The reader, who has carefully followed the line of argument adopted, and the tests applied, in each case of the exercise of police power, will scarcely need any special elaboration of the grounds upon which it is held to be a violation of civil liberty for the government to do any act which is intended to and does restrain importations. Whatever may be thought of the justice of an import tax, in the abstract, the United States constitution expressly grants to the United States government the power to lay such a tax upon all importations. A tariff for revenue, therefore, comes within the legitimate exercise of police power. It is one mode of taxation. But no claim can be successfully made to an express or implied power to establish a tariff whose object is to restrain importations for the protection of competing home industries. The only provision on the subject is article 1, section 8, where it is provided that Congress shall have power “to lay and collect taxes, duties, imposts, and excises to pay the debts and provide for the common defense and general welfare of the United States.” Here is found only an authority to establish a tariff for revenue. In the days when the constitutionality of tariff laws used to be discussed, it appears to have been conceded by the abler statesmen, that there was no authority in the constitution for creating a tariff for protection, and the claim was usually made that they may establish “a tariff for revenue with incidental protection.” This is clearly an inconsistency. A tariff for revenue, when carried to its logical extreme, would involve the institution of a policy, which would encourage importations, and discourage home manufactures, for the greater the imports the larger will be the revenue. On the other hand, the principle of protection, when pushed to its extremity, would restrain importations, and, if possible, the tariff would be so constructed that there would be no imports, and hence no revenue. While a tariff for revenue so constructed as to operate as an intentional restraint upon home industries would not be just or wise, all tariffs should be constructed with the single object in view of raising revenue, and so far as there is any attempt to afford the so-called incidental protection, Congress exceeds the express power to lay imposts.

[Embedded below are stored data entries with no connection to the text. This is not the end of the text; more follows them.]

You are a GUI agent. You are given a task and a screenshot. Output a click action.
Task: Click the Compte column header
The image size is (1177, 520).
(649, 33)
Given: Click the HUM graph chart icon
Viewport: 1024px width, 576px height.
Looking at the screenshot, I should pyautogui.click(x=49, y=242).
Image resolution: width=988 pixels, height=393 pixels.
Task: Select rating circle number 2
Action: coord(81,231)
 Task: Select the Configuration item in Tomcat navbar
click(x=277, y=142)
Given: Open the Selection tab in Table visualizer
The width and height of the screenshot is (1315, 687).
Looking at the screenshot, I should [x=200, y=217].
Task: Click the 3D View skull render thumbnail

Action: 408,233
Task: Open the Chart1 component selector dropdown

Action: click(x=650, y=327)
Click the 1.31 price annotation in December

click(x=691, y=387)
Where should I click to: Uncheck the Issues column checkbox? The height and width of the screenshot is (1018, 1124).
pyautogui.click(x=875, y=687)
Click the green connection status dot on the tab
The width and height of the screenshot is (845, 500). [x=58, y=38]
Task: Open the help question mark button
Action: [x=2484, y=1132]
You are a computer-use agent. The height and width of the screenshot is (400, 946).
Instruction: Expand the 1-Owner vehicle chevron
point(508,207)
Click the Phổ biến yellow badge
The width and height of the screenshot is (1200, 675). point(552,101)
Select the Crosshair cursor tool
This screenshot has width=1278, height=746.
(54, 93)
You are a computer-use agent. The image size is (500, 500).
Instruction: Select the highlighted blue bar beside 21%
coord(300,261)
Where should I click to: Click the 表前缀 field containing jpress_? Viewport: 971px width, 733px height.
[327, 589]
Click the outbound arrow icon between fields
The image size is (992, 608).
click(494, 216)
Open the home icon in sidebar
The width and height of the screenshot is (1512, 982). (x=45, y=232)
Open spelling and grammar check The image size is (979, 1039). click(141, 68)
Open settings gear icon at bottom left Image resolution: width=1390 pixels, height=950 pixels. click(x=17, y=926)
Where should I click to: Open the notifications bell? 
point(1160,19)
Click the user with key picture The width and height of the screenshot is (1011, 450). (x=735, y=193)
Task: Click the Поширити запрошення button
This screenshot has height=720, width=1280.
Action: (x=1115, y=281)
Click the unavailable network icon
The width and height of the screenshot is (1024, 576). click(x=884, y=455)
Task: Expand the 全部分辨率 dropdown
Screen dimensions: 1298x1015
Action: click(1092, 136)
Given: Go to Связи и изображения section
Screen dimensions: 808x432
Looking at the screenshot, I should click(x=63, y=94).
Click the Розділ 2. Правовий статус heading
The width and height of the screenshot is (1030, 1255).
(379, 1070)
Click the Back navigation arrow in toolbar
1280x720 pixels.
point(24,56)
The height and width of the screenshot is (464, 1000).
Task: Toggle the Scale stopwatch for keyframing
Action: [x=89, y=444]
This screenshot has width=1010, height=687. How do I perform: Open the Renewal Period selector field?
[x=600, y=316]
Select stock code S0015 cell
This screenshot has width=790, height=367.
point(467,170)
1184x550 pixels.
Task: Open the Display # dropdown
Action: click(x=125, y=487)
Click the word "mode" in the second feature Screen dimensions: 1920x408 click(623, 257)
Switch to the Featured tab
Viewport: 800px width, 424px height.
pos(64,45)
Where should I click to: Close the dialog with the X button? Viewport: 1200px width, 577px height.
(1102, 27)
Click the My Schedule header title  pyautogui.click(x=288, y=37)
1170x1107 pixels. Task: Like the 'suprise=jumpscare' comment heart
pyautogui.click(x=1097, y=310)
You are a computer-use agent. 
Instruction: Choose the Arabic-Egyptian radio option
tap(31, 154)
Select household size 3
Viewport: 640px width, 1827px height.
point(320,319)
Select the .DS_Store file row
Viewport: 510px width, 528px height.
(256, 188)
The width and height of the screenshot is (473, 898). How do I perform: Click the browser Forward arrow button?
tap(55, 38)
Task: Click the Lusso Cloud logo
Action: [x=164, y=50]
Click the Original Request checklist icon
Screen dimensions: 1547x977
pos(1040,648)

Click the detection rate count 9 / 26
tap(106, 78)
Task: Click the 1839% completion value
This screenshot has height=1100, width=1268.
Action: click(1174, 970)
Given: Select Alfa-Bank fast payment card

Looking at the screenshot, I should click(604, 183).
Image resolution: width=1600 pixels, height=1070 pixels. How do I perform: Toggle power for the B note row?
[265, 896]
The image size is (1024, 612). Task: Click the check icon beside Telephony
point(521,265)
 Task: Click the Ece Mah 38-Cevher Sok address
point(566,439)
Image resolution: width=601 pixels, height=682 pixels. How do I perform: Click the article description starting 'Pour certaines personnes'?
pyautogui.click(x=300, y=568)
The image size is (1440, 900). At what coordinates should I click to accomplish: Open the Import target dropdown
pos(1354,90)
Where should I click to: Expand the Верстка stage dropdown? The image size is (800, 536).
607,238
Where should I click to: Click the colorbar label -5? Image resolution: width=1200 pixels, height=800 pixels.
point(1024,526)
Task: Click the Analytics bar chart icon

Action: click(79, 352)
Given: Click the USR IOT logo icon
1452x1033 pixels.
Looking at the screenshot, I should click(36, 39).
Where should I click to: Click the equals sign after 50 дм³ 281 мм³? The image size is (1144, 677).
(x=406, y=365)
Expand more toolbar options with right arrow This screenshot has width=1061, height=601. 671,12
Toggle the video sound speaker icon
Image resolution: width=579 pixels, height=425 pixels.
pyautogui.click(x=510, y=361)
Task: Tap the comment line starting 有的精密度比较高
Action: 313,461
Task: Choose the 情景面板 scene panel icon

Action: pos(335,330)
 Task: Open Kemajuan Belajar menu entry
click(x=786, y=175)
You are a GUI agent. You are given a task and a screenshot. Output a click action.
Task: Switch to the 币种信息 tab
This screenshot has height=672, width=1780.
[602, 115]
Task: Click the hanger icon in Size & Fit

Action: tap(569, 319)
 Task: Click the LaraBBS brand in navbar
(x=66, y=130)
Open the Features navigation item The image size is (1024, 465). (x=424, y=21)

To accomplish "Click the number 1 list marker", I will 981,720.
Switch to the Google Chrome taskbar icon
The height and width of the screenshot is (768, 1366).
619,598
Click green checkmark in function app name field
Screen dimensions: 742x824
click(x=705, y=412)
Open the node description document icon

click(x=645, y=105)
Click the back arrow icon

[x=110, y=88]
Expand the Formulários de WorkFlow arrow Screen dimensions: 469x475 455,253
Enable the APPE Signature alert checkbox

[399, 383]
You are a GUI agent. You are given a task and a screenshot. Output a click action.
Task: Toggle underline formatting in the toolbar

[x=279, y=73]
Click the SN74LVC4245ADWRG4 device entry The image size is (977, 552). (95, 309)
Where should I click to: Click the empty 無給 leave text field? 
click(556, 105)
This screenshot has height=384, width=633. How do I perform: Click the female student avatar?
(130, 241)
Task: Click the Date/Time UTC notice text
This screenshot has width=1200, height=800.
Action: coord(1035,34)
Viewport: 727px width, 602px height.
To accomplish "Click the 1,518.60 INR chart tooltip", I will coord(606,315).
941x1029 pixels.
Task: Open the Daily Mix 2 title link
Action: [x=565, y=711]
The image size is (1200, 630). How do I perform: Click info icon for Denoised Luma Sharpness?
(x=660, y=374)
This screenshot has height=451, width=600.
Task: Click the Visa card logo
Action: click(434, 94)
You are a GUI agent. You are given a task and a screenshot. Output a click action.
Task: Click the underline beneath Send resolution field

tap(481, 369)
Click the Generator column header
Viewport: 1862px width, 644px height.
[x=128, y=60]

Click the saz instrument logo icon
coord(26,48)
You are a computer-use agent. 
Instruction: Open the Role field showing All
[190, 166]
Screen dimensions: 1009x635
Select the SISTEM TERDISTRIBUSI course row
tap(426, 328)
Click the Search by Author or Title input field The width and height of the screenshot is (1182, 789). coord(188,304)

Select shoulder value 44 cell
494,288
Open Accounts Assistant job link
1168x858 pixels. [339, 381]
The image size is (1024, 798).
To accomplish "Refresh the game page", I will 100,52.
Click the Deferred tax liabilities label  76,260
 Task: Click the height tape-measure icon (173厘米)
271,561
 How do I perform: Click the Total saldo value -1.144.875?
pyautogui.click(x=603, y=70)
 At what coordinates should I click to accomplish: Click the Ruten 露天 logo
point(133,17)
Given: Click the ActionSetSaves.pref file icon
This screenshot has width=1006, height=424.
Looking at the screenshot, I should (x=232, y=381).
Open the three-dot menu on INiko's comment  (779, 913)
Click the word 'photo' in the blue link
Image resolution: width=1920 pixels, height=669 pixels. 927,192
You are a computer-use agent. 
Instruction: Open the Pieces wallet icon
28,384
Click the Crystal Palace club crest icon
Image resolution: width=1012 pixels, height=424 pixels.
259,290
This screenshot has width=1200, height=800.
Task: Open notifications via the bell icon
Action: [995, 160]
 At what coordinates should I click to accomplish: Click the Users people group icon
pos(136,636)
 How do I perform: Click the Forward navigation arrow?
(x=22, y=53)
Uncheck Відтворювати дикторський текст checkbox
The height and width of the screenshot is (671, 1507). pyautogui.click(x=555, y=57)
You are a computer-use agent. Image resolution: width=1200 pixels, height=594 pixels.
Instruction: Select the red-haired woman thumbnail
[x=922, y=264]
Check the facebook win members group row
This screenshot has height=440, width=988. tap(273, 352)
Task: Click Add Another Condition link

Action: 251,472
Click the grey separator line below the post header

But, in accordance with the rule of constitutional construction advocated and explained in a subsequent section,1 since the States are denied the power to lay imposts or duties upon imports, “without the consent of Congress,” “except what may be absolutely necessary for executing its inspection laws,”2 we claim that Congress may, without express grant of such a power, lay imposts for the purposes of protection, if the constitution does not prohibit it. But we also claim that a tariff for protection is prohibited by the constitution, not in express terms, but by the general clause which provides that no one shall “be deprived of life, liberty or property, without due process of law.”3 It would be as constitutional for a State to prohibit one class of citizens from trading with another, as it is for the United States to prohibit, totally or partially, the dealing of citizens with foreign countries. It is a part of the civil liberty of a citizen of a constitutional State to be permitted to have business relations with whom he pleases. Even though a protective tariff does not compel the consumer to pay more for the home products than he would have to pay for the foreign articles in the absence of a protective tariff, and the home products were of the same value and intrinsic merit, protection is unconstitutional, because it interferes with the civil liberty of the citizen, when he is not threatening any evil to the public. But protective tariffs are usually needed, either because it is impossible to manufacture the home products as cheaply, or because they are of an inferior character. Hence, the consumer is made to pay more for his goods, and the tariff furthermore deprives him of his property, without due process of law. Without express constitutional authority, nothing but free trade is permissible under a constitutional government and in a free State.

[1]See post, Chapter XVI.

[2]U. S. Cons., art. I., § 10.

[3]U. S. Const. Amend., art. 5. The platform of the Democratic National Convention of 1892 contains a similar declaration as to the constitutionality of a tariff law for protection.